The Court finds Plaintiff's reliance on CSX's discovery responses in a different lawsuit, especially one to which GE was not a party, is improper. Interrogatories propounded in a different or underlying suit are not admissible for consideration either for or against summary judgment. See Stanley Martin Cos, Inc. v. Universal Forest Prods. Shoffner, LLC, 396 F. Supp.2d 606, 613 (D. Md. 2005) (holding reliance on depositions and interrogatory responses from prior litigation between the plaintiff and another party is hearsay, and is therefore inadmissible in support of a summary judgment motion); Owners Ins. Co. v. James, 295 F. Supp.2d 1354, 1362 (N.D. Ga. 2003) (holding responses to discovery interrogatories that were filed in separate action and were not verified were inadmissible to raise issue of fact in opposition to summary judgment motion). Further, interrogatory answers may not be used against any party who is not the party answering the interrogatory. Stottlemire v. Cawood, 213 F. Supp. 897, 899 (D.D.C. 1963) ("A mere ex parte statement in an answer to an interrogatory is admissible against the party answering the interrogatory, but it is not admissible in evidence against anyone else, especially as the person giving the answer is not subject to cross-examination."). Furthermore, even if this evidence was admissible or reliable, this evidence alone is not enough to sustain Plaintiff's burden of proof at the summary judgment stage. GE is entitled to summary judgment.
II. Business-Related Loss
CSX moves for summary judgment on Plaintiff's business-related/business loss claim adopting the argument set forth by GE in its motion. CSX argues that Plaintiff does not have standing to assert a claim for business-related damages and, even if he had standing, any such claim would only be speculative. In response, Plaintiff asserts only that he has suffered a loss of earning capacity. Plaintiff does not assert that he is seeking to recover any damages sustained by his father's planned business, Off Road Adventures, LLC.

The data –
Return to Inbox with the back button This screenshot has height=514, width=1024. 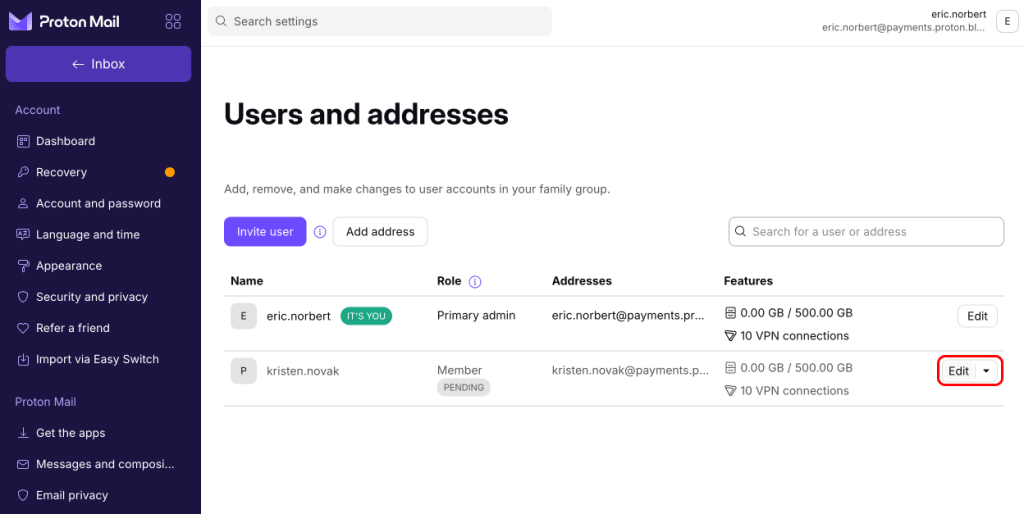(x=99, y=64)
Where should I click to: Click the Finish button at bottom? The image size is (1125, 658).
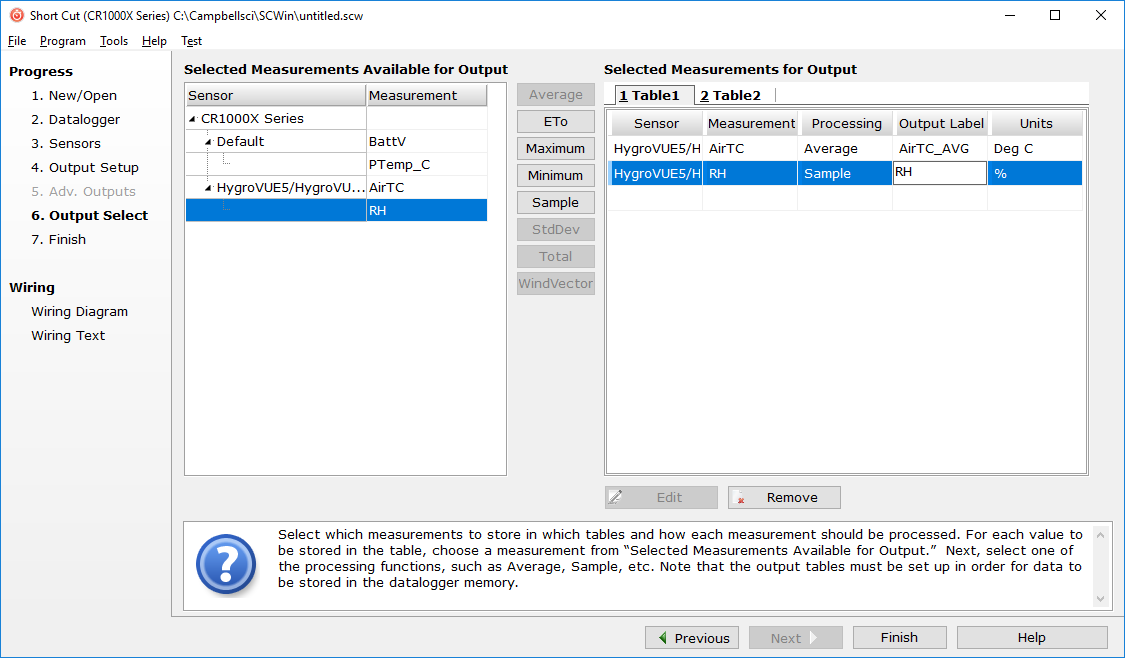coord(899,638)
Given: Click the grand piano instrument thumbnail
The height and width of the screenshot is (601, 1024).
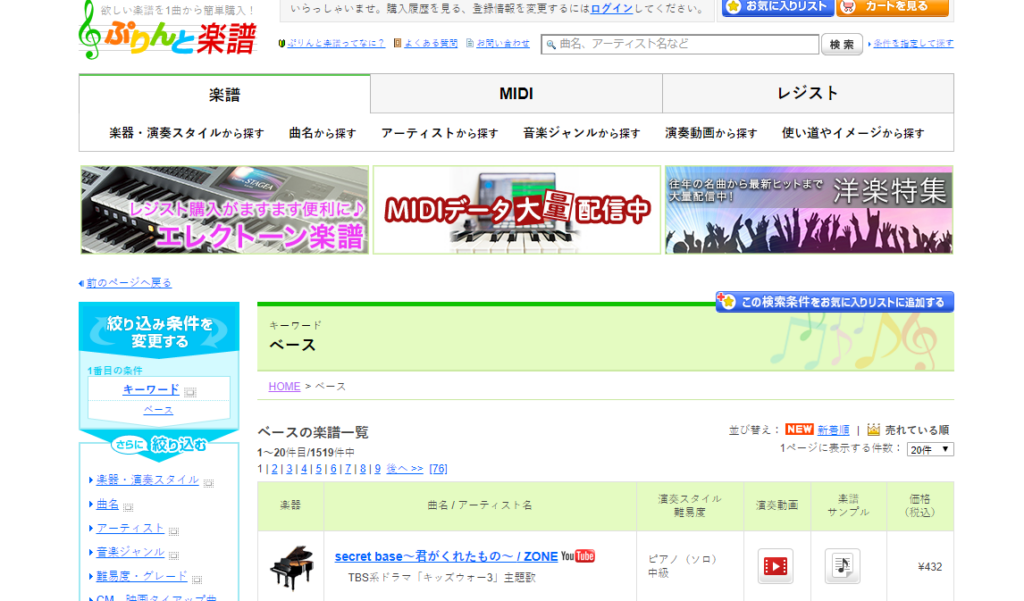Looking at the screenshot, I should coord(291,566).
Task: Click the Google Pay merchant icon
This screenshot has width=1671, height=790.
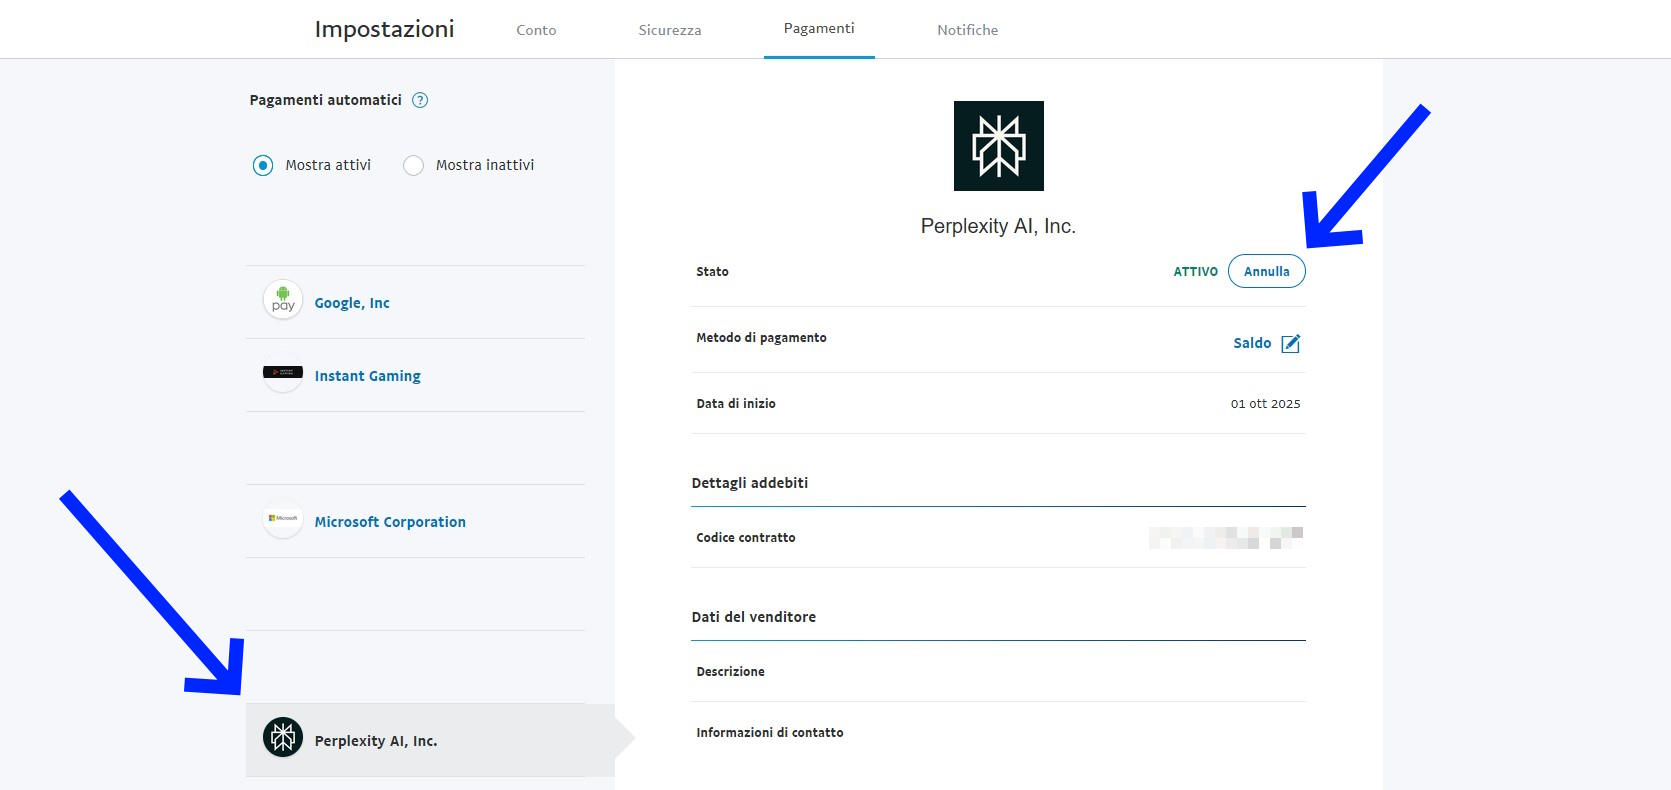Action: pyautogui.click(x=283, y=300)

The task – List every court case that the court excerpt cites by name. Answer using only the court excerpt.

Response box –
- Stanley Martin Cos, Inc. v. Universal Forest Prods. Shoffner, LLC
- Owners Ins. Co. v. James
- Stottlemire v. Cawood